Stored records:
┌──

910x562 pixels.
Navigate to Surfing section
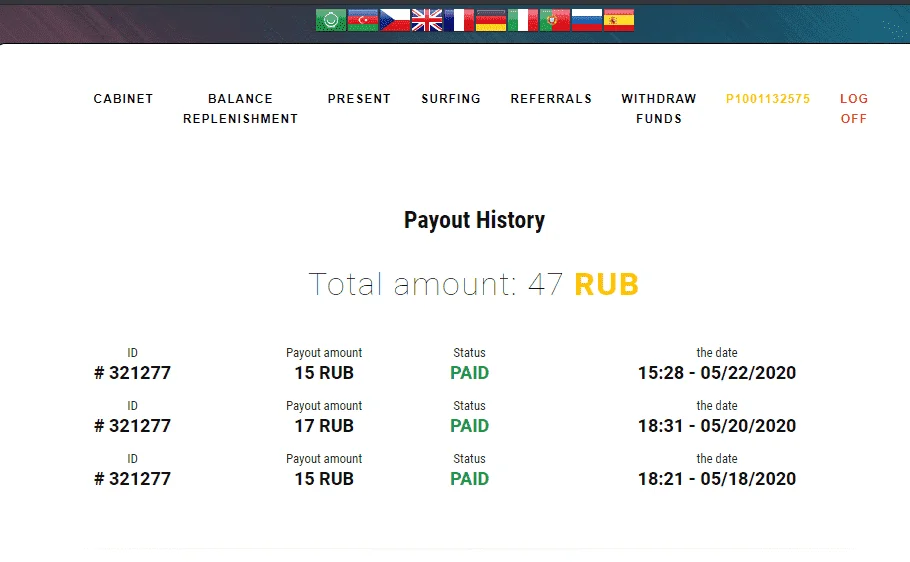[x=451, y=99]
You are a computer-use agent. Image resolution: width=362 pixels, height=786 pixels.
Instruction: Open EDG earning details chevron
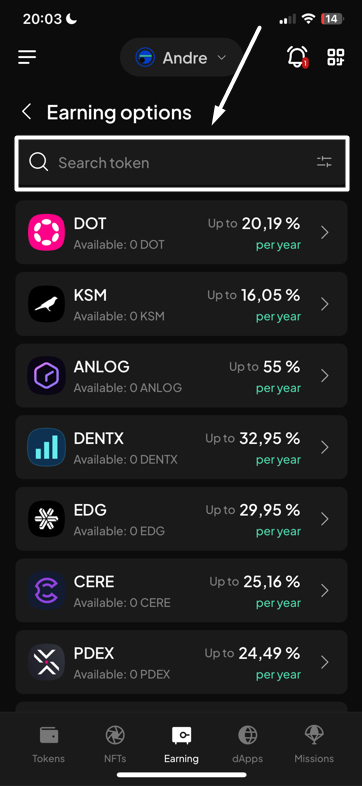point(325,519)
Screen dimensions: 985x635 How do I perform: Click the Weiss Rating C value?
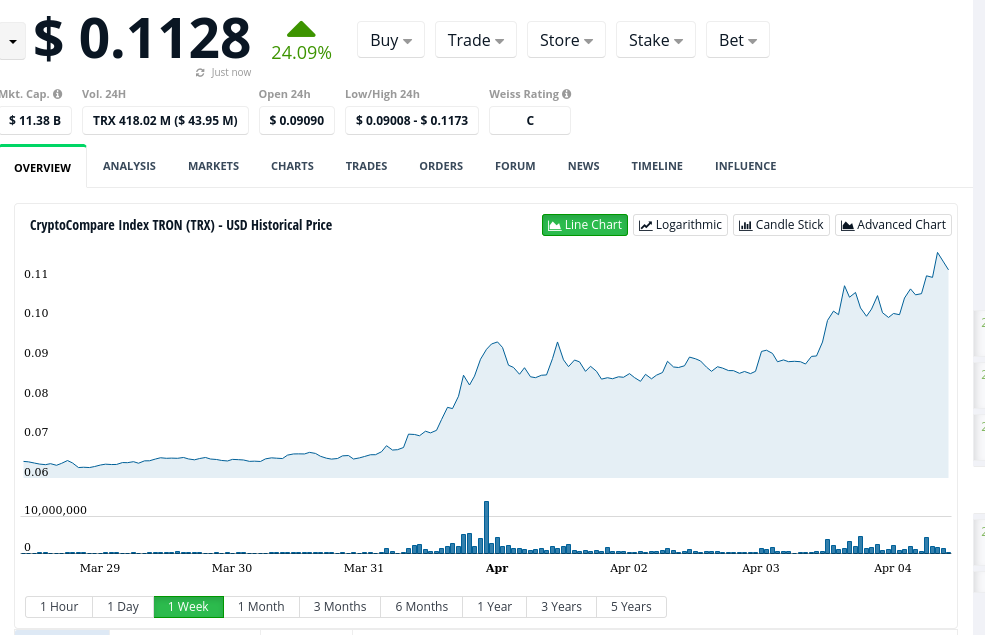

└──

ABOUT THIS TASK: Your reply should give again exactly the lines from the one with "Instruction: Open EDG earning details chevron" through the last line of the data, with both ends included and pictures left out.

ANSWER TO THE PROBLEM:
Instruction: Open EDG earning details chevron
point(325,519)
Screen dimensions: 985x635 How do I perform: Click the Weiss Rating C value?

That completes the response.